Heru Sasongko menyampaikan bahwa unggas layaknya mesin biologis dilengkapi dengan sifat-sifat umumnya, yakni sistem pencernaan sederhana, laju metabolisme cepat, dan mudah stres sehingga manajemen pemeliharaan ayam kampung di minggu pertama sangat menentukan tingkat keberhasilannya.
Sementara soal manajemen pakan untuk ayam kampung, menurut pakar nutrisi unggas, Nanung Danar Dono, S.Pt., M.P., Ph.D., IPM., Asean Eng., menuturkan bahwa ayam kampung mudah mati kalau manajemen pakan kurang baik. Ia menjelaskan sering dijumpai ayam yang tidak diberikan air. Padahal, air minum adalah hal yang penting agar ayam tetap mau makan. “Alangkah lebih baik lagi jika air minumnya bersih dan suhunya sejuk atau dingin,” ujarnya.
Nanung menyampaikan sebagus apapun anakan ayamnya, jika pakannya tidak berkualitas nutrisinya maka perkembangannya tidak akan baik. Ia menyebutkan gejala klasik yang sering muncul adalah kasus malnutrisi yang terjadi pada ayam kampung baik untuk petelur maupun pedaging.
Nanung menyebutkan bahan pakan alternatif ayam kampung yang bisa diolah secara sederhana berupa jagung, dedak padi, tepung gaplek, mata ikan, maggot, cacing tanah, keong mas, tepung ikan lokal, atau bungkil kelapa lengkap dengan kandungannya. Menurutnya jenis bahan pakan ini bisa menjadi pilihan. “Peternak mampu menyesuaikan pakan apa yang kiranya cocok dengan target nutrisi yang dirasa masih kurang pada ayam ternaknya,” katanya.
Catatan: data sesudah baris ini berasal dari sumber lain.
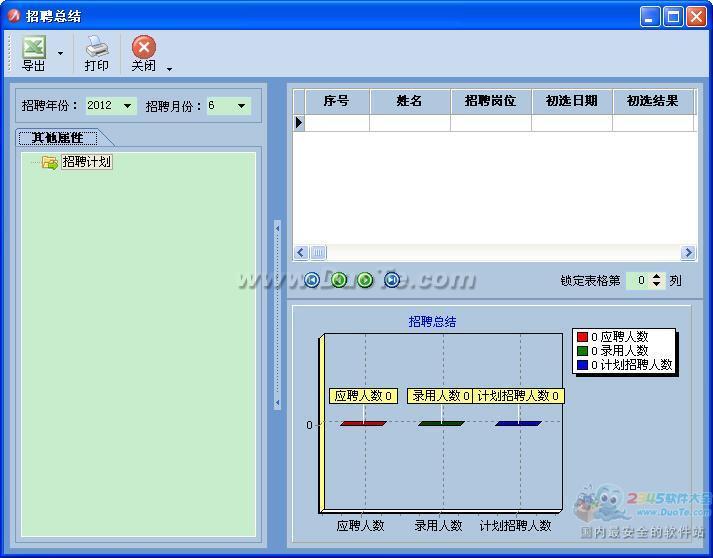Go to first record navigation button
This screenshot has height=558, width=713.
pyautogui.click(x=312, y=280)
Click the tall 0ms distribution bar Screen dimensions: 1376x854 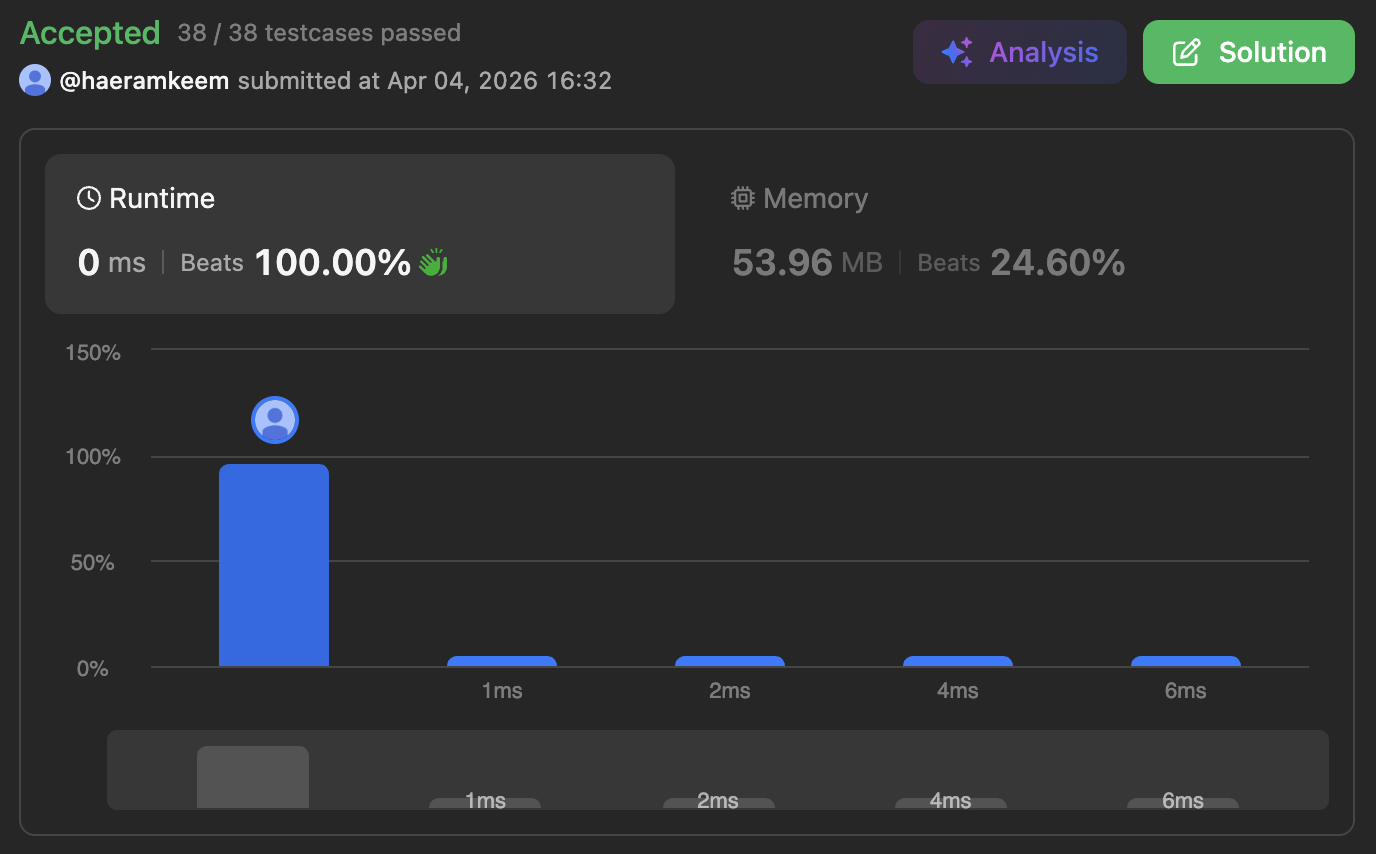[274, 565]
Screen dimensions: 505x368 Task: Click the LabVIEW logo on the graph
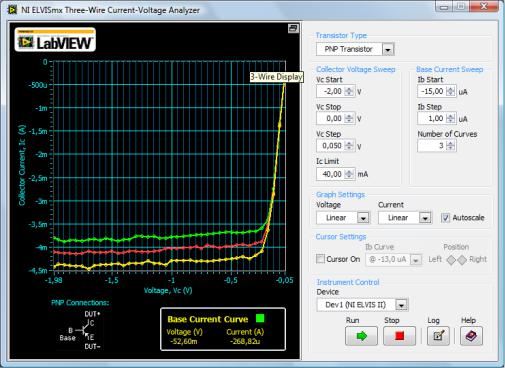(55, 40)
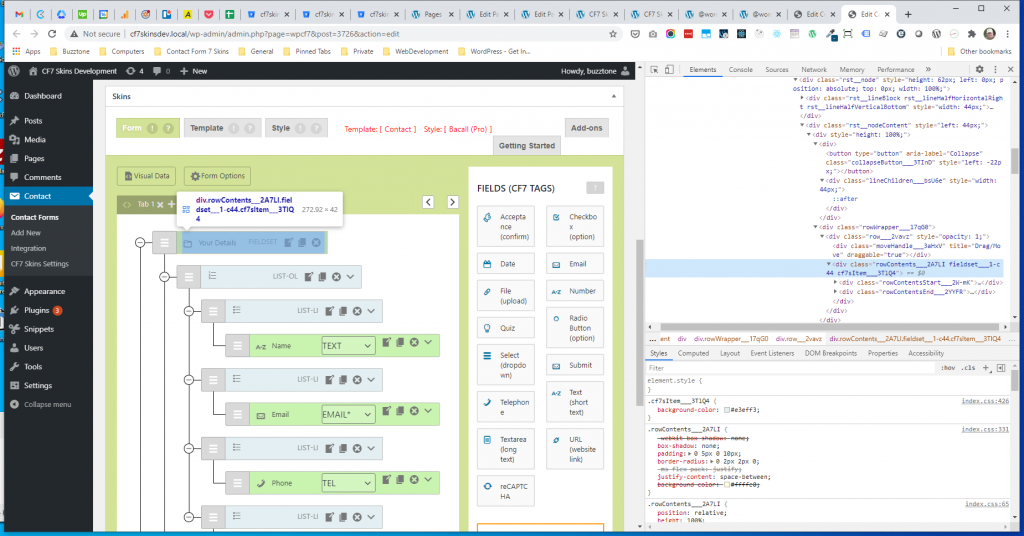
Task: Click the Plugins icon in WordPress sidebar
Action: [x=14, y=310]
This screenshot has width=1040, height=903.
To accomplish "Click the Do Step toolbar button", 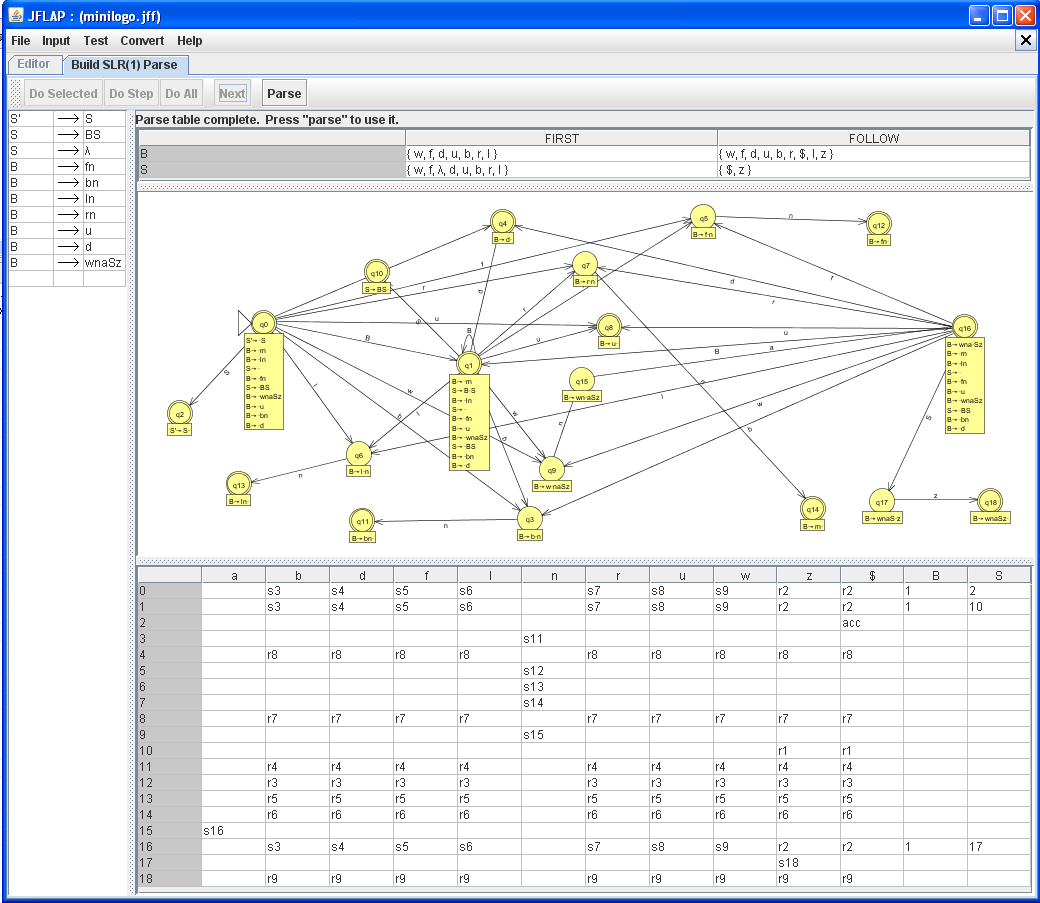I will tap(131, 94).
Peneliti kajian sosial ekonomi ternak Dr. Ir. Suci Paramitasari Syahlani, M.M., IPM., mengatakan peternak ayam kampung mendapatkan pengetahuan dari hulu ke hilir soal budidaya ternak ayam kampung hingga proses pemasaran. Pasalnya, segmen pasar ayam kampung harus disesuaikan dengan motif, geografi, gaya hidup, dan kebiasaan masyarakat. Meski begitu, faktor yang terpenting dalam bisnis ayam kampung adalah regulasi pemerintah, kesehatan konsumen, dan selera konsumen. “Saya kira pemerintah perlu untuk memberikan stimulus dengan adanya labelisasi dan sertifikasi yang membuat calon pembeli makin yakin,” jelasnya.
Tidak hanya itu, imbuhnya, peternak unggas juga perlu mendorong munculnya konten untuk komunikasi pemasaran lebih menekankan pada manfaat untuk meningkatkan pengetahuan tentang produk olahan dari ayam kampung tersebut. “Harapannya, terdapat nilai tambah pada produk olahan ayam kampung berkat paparan informasi yang lengkap dan copywriting yang baik,” pungkas Suci.